LAUREL solves these problems by consuming audit events, parsing and transforming them into more data and writing them out as a JSON-based log format, while keeping all information intact that was part of the original audit log. It does not replace auditd as the consumer of audit messages from the kernel. Instead, it uses the audisp (“audit dispatch”) interface to receive messages via auditd(8). Therefore, it can peacefully coexist with other consumers of audit events (e.g. some EDR products).
Refer to [JSON-based log format](“https://github.com/threathunters-io/laurel/blob/master/json-format.md" target="_blank”) for a description of the log format. We developed this tool because we were not content with feature sets and performance characteristics of existing projects and products. Please refer to for details.
LAUREL Performance
While LAUREL was written with performance in mind, running it on busy systems with audit rule sets that actually produce log entries does incur some CPU overhead.
We have conducted benchmarks of LAUREL against auditd and several other tools. A load generator that spawns trivial processes (/bin/true) at a set frequency was used to generate load and CPU time (system+user) for all processes involved was measured. The number of exec events per second was chosen due to our experience with systems where hundreds of processes are spawned during regular operation. A custom tool, edr-loadgen, was written for this task.
As can be seen in the graph CPU consumption by auditd(8), its event dispatcher, and LAUREL combined is about twice as high as with a plain auditd(8) setup using the log_format=ENRICHED configuration option. We still see several oppurtunities for improvements.

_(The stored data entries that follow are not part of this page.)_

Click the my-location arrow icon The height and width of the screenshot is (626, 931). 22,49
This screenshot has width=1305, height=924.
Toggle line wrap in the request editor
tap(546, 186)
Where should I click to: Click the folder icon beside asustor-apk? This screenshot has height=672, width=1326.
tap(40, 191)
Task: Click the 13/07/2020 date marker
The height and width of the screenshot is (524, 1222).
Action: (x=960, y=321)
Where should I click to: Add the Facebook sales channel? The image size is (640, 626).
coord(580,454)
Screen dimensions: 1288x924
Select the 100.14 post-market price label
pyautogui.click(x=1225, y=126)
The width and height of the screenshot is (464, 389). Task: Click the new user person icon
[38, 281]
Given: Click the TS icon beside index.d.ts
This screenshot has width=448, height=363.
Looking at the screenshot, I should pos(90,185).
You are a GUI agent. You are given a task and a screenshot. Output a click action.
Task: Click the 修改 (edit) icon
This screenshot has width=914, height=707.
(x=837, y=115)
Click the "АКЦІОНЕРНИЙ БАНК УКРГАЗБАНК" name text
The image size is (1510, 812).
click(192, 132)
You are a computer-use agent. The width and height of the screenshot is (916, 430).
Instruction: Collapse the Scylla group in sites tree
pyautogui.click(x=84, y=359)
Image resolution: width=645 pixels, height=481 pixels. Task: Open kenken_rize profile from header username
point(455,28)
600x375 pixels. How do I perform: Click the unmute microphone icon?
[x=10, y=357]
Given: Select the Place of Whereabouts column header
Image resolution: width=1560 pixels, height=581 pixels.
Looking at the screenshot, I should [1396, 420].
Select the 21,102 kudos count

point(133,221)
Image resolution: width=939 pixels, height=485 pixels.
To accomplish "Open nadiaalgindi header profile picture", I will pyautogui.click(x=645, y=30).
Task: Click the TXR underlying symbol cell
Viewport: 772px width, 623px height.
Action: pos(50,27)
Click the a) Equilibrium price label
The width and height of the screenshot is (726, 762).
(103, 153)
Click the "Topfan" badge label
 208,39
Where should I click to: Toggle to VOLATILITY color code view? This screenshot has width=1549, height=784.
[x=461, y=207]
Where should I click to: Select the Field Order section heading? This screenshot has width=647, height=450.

All measurements involving the Linux audit framework were conducted on an AWS EC2 t2.small instance running Amazon Linunx 2. Since Sysmon for Linux does not (yet?) support that distribution’s kernel version, it was tested on Ubuntu 20.04.
Notes
CPU usage for all user-space processes that are involved in collecting and emitting events was measured. In LAUREL’s case, this included auditd and audispd. Sysmon for Linux writes its events through systemd-journald(8), so its CPU usage also had to be taken into account. Both go-audit and auditbeat are replacements for auditd that directly consume events from the kernel, so CPU usage had to be recorded only for one process. The numbers for Sysmon for Linux should be taken with a grain of salt since the experiments conducted so far only took CPU usage into account that was directly attributed to user-space processes. We are open to suggestions on how to compare the kernel/user interface for the Linux audit framework to the eBPF probes used by Sysmon. The log file produced by go-audit is JSONL-based which might lead to the conclusion that replacing auditd with go-audit might be a good choice. However go-audit solves only one of the log format quirks described in Practical auditd(8) problems and does not even perform all of the translations that auditd does when configured with log_format=ENRICHED.